WeeksMain focus in the cycle
Weeks 1-3Why rules exist, how shared things need protection, and what first rules are for
Weeks 4-7How deals become clear and how agreements are written
Weeks 8-10Meaning, sneaky gaps, and earlier decisions
Weeks 11-14Rights, shared power, charter design, and official rule updates
Weeks 15-18Courts, fair process, evidence, decisions, second looks, and reflection

Detailed Arc by Unit

Weeks 1-3: Why Rules Help

Learners begin with why groups need rules at all. They move from no-rule confusion and shared-resource problems to the first rules of a new group.

Weeks 4-7: Making Clear Deals

Learners study how clear agreements work. They practice offer, acceptance, the trade part of a deal, and a clear household agreement.

Weeks 8-10: Reading Rule Words

Learners discover that rules do not apply themselves. People have to interpret the words, notice sneaky gaps, and live with earlier decisions.

Weeks 11-14: Protecting People and Sharing Power

Learners design a group agreement with rights, rules, procedures, and a way to make official rule updates. Then they try tricky what-ifs and improve it.

Weeks 15-18: Solving Disagreements Fairly

Learners see how disagreements are settled when a group cannot solve them informally. They study courts, fair process, mock trials, second looks, and final reflection.

Optional Extension Weeks

The optional weeks deepen the cycle instead of interrupting it.

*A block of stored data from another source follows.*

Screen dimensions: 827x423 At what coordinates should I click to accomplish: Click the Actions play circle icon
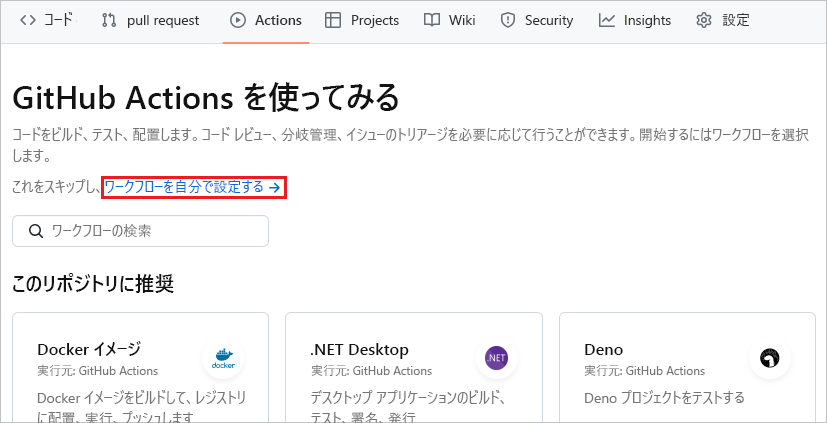click(x=238, y=20)
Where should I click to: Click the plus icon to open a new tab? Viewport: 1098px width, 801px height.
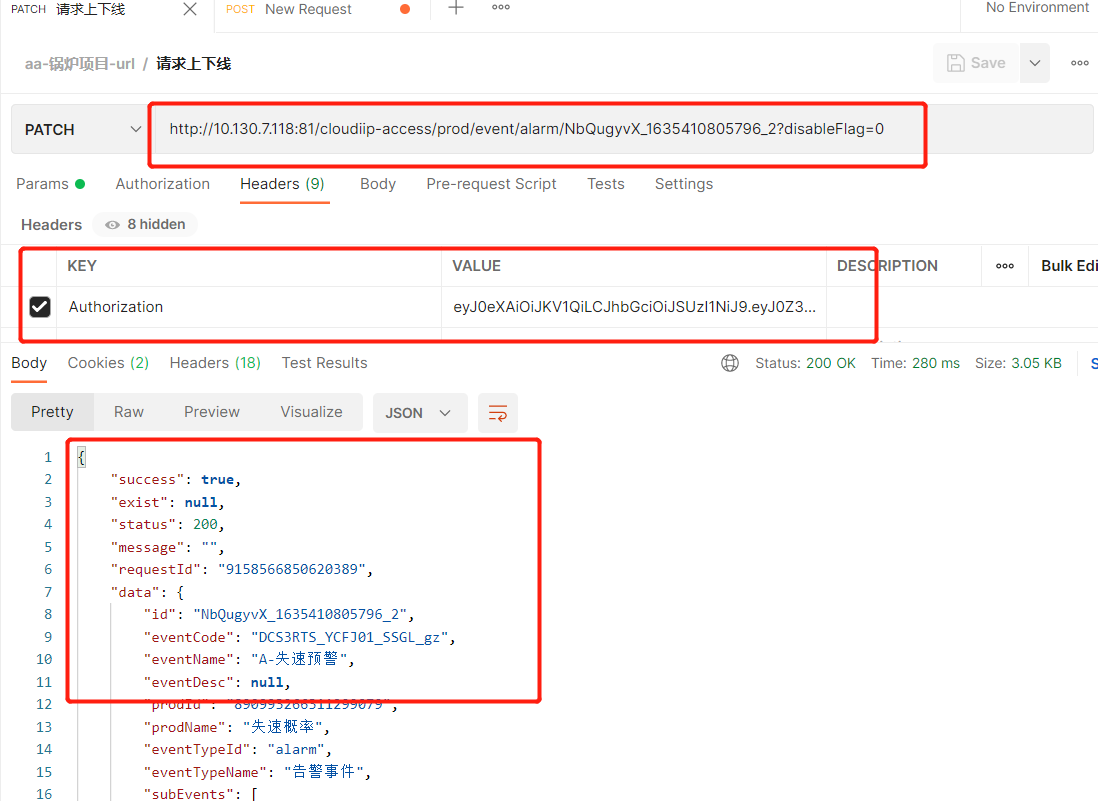click(455, 8)
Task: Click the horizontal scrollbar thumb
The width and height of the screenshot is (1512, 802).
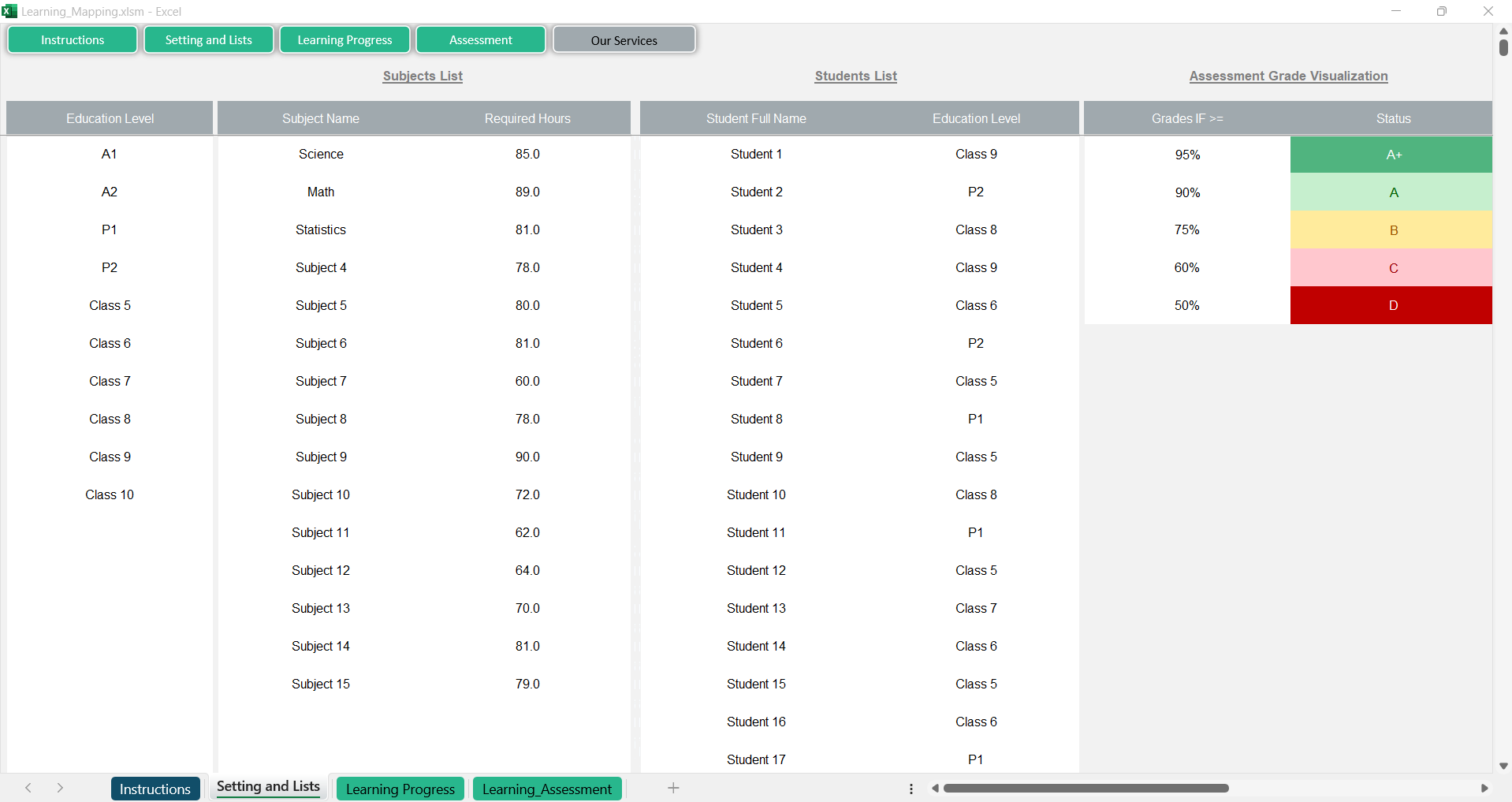Action: pyautogui.click(x=1086, y=788)
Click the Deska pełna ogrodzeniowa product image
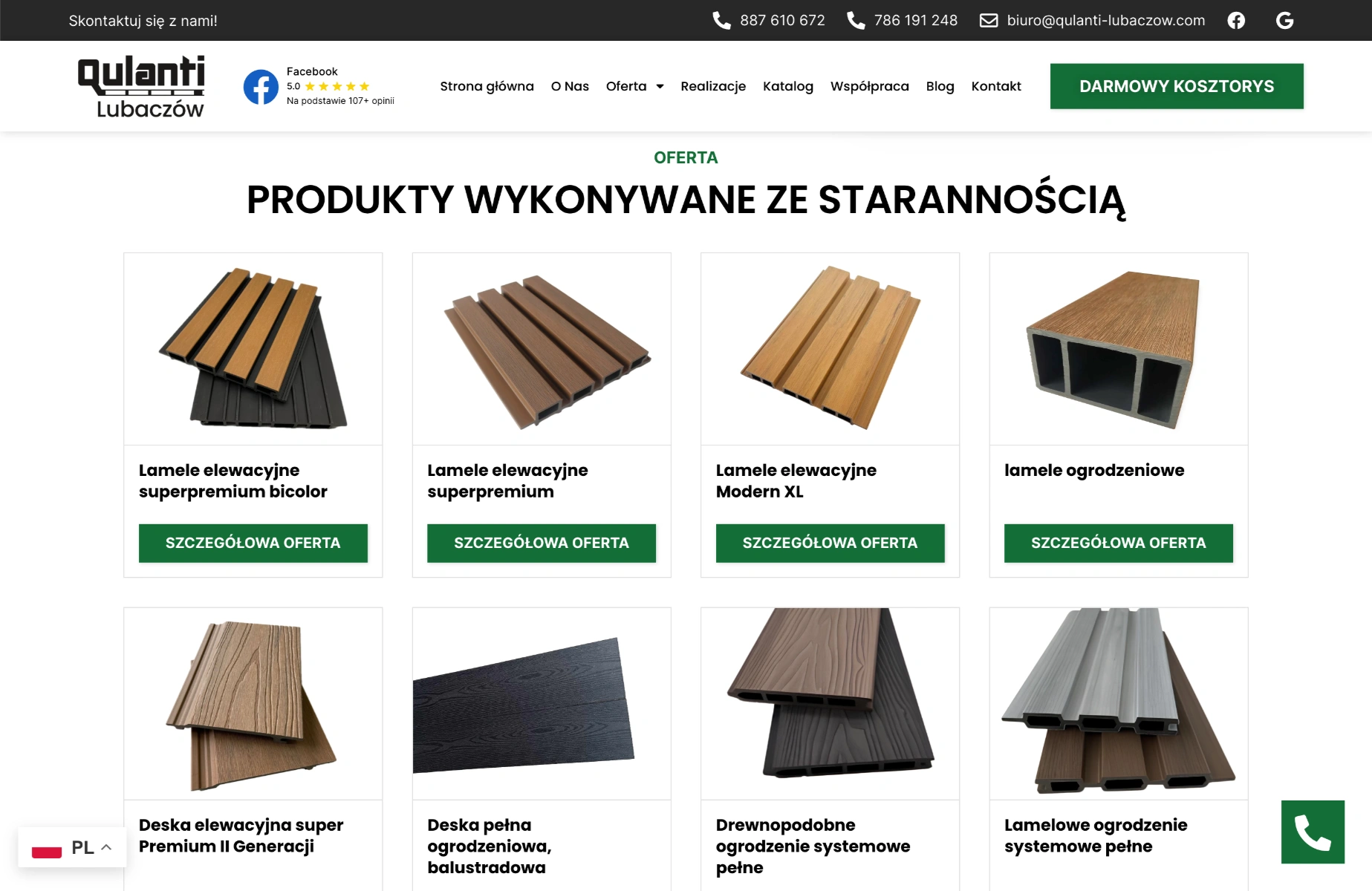Screen dimensions: 1372x891 tap(542, 704)
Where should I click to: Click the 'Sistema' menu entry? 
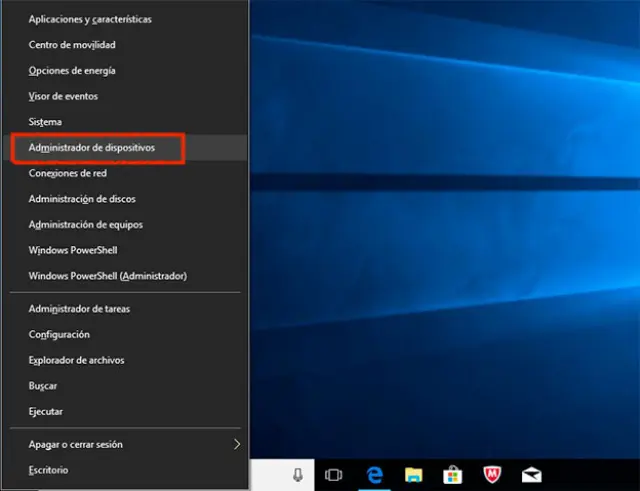pos(46,122)
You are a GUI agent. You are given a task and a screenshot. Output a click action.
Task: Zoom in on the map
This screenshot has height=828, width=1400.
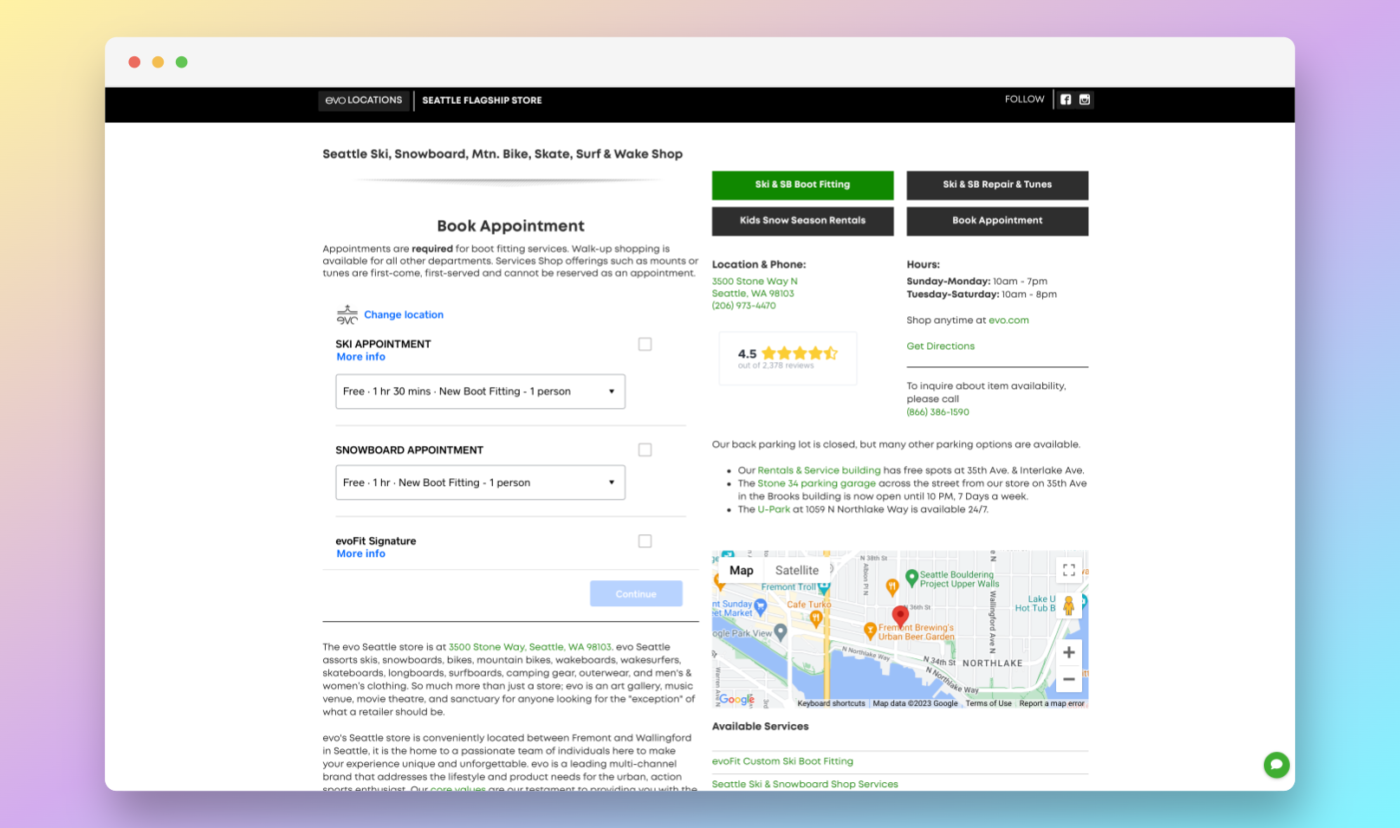tap(1069, 652)
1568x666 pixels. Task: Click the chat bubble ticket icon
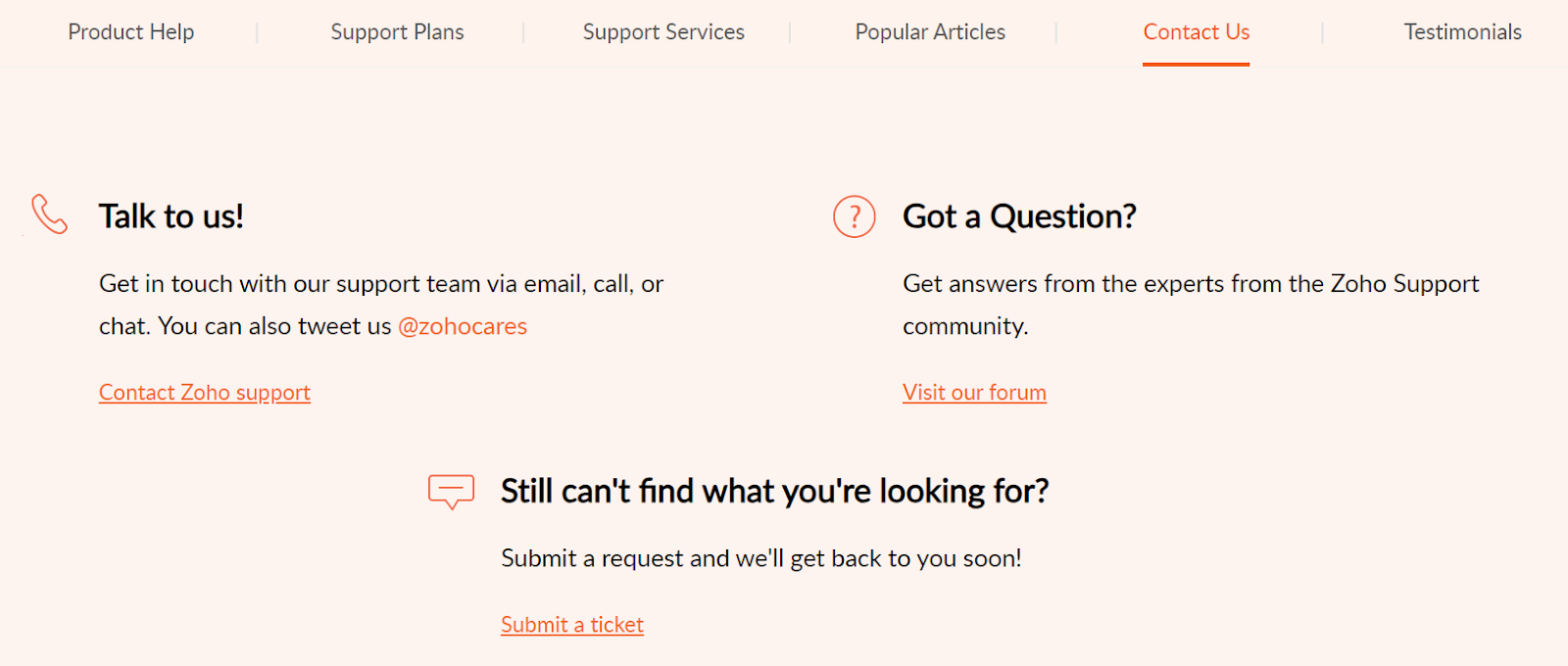click(x=451, y=491)
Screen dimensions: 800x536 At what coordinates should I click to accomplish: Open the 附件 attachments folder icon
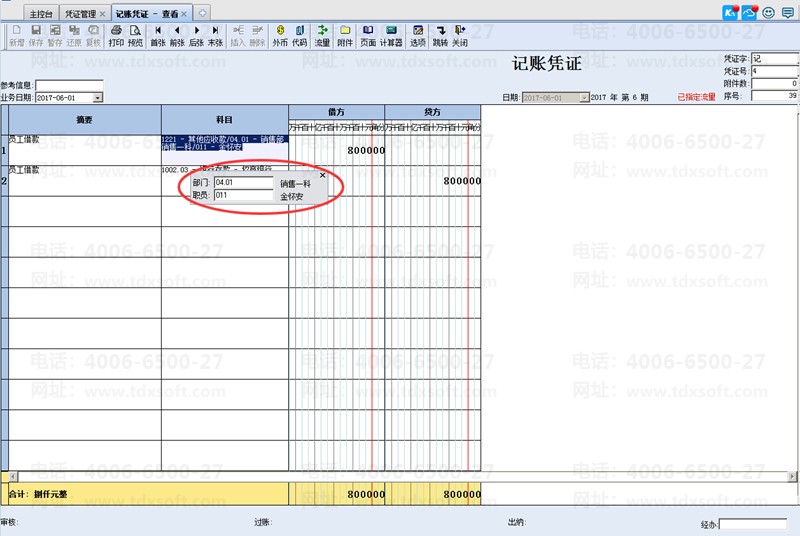tap(345, 36)
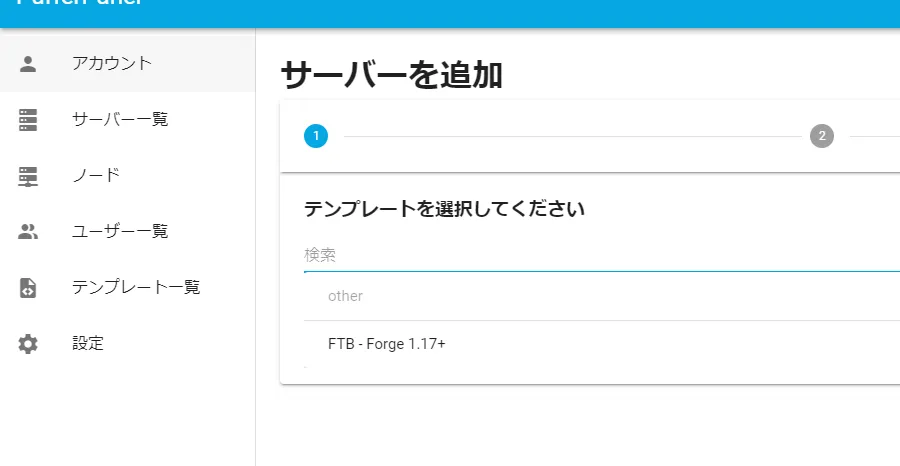900x466 pixels.
Task: Open ユーザー一覧 from the sidebar
Action: [x=120, y=232]
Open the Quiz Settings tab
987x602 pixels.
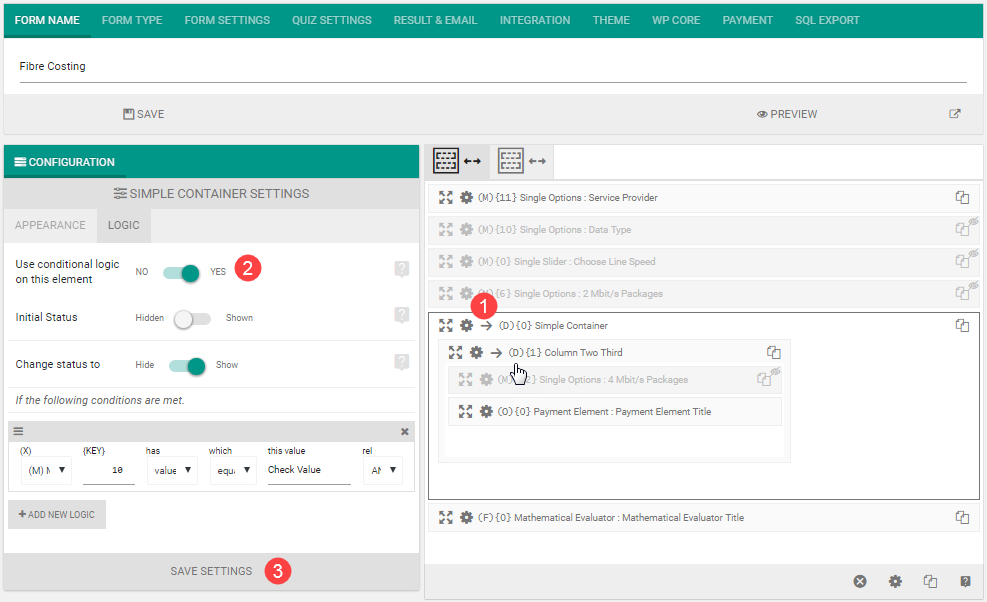(x=331, y=20)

  • Two Kinds of Cases adds the idea that similar facts can lead to different legal paths.
  • Rules Between Countries shows what happens when no single top enforcer stands above everyone.

Why This Map Matters

Many learners first think law is just a pile of commands. This map helps them see law as a living process.

It also helps facilitators keep pacing grounded. If a learner gets stuck, ask where you are in the cycle:

  • Are you still designing the rule?
  • Are you figuring out what the words mean?
  • Are you checking facts and evidence?
  • Are you deciding whether the process was fair?
  • Are you improving the rule after a real problem?

That question usually tells you what to do next.

Suggested Uses

  • Read this page before Week 1 for the big picture.
  • Revisit it before Week 8, Week 13, and Week 15.
  • Use it in Week 18 to help learners describe how their thinking changed.